• [The problem]:
From the first line to the last, output the records exactly and drop any images.

=== Data provided ===

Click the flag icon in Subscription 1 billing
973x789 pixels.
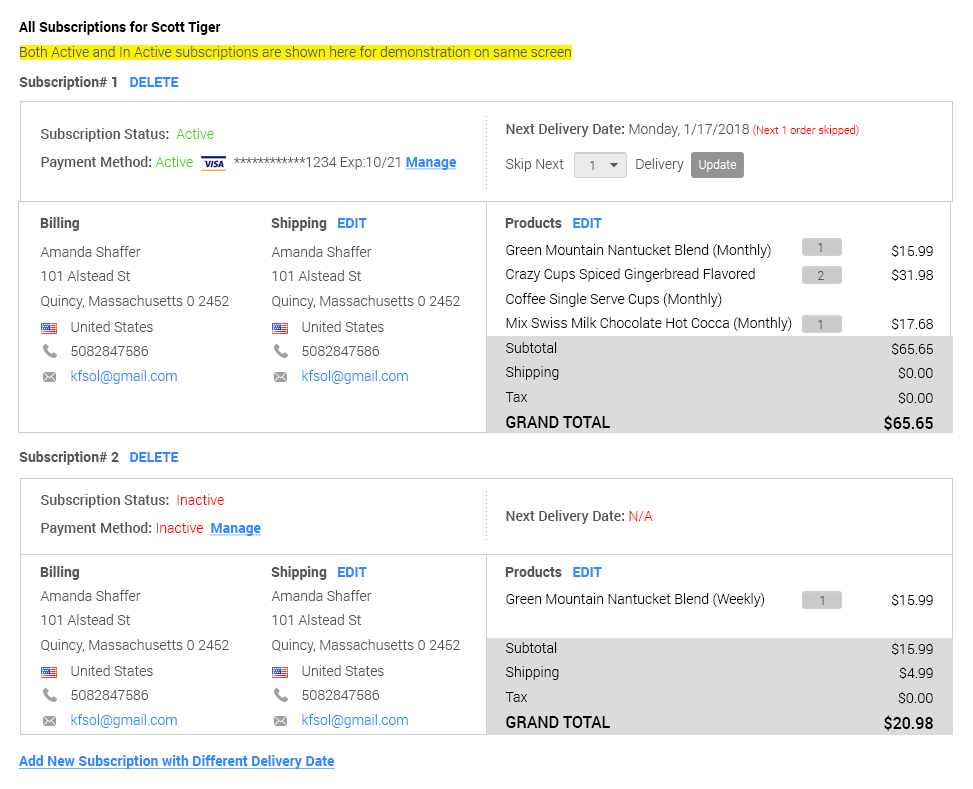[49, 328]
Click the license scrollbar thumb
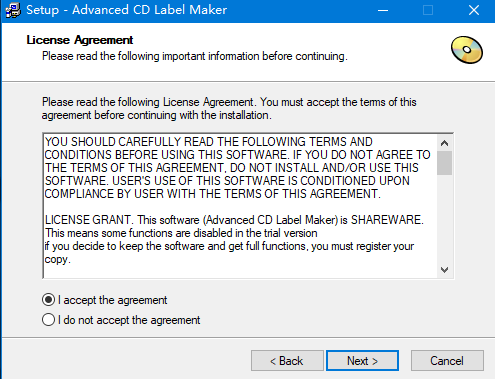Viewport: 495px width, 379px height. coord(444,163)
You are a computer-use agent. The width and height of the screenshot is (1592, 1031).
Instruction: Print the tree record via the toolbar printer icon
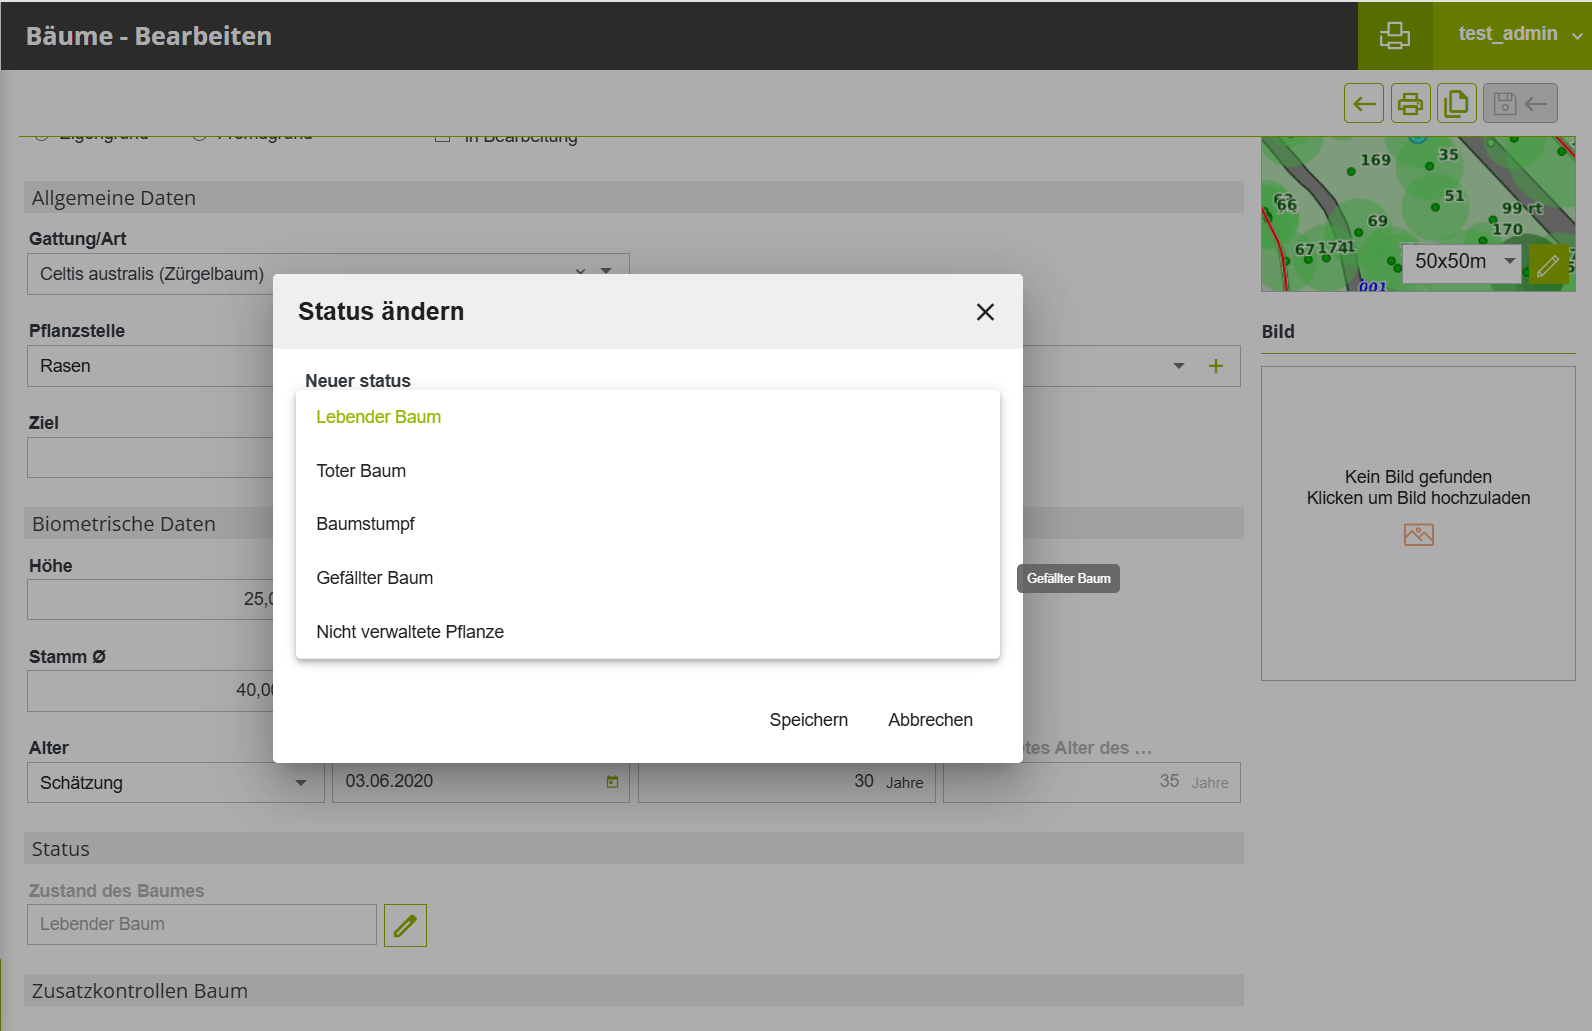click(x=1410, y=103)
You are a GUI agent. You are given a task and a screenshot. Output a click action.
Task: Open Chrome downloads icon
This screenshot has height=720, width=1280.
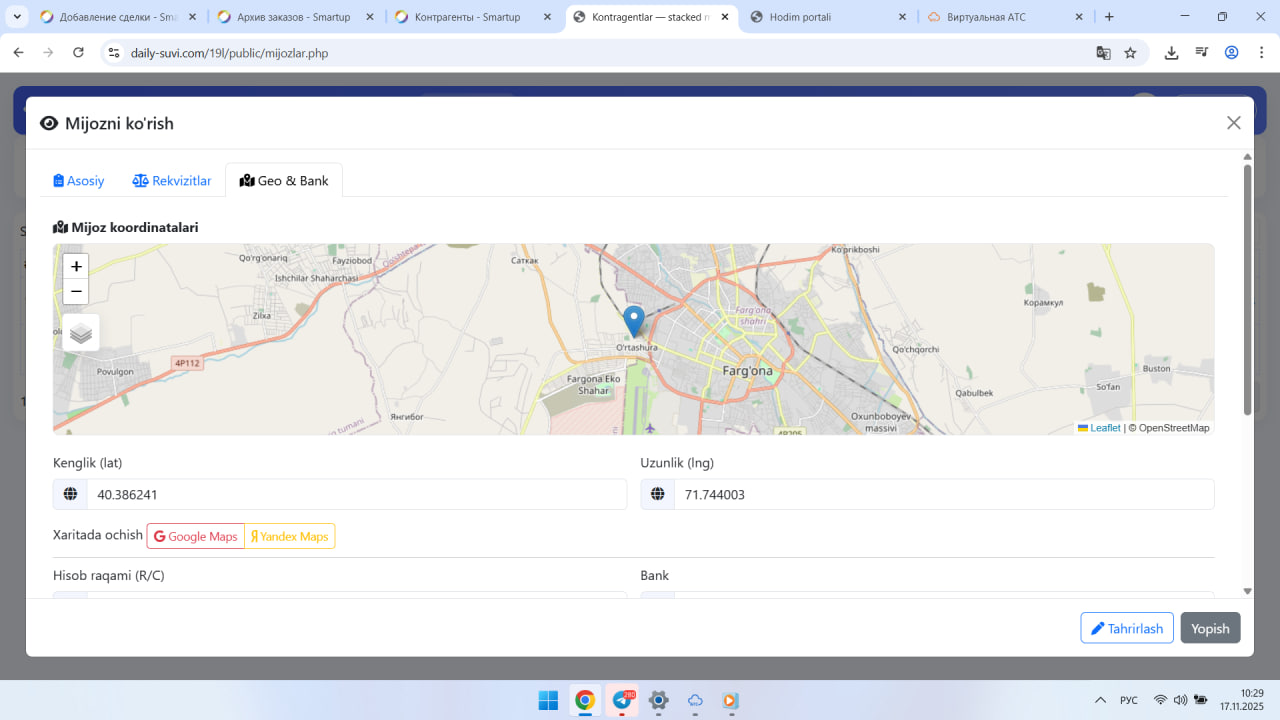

===

• [Exercise output]:
Click the flag icon in Subscription 1 billing
973x789 pixels.
[49, 328]
Click the license scrollbar thumb
Viewport: 495px width, 379px height. coord(444,163)
You are a computer-use agent. The width and height of the screenshot is (1592, 1031).
Instruction: Print the tree record via the toolbar printer icon
click(x=1410, y=103)
You are a GUI agent. You are given a task and a screenshot. Output a click action.
Task: Open Chrome downloads icon
This screenshot has height=720, width=1280.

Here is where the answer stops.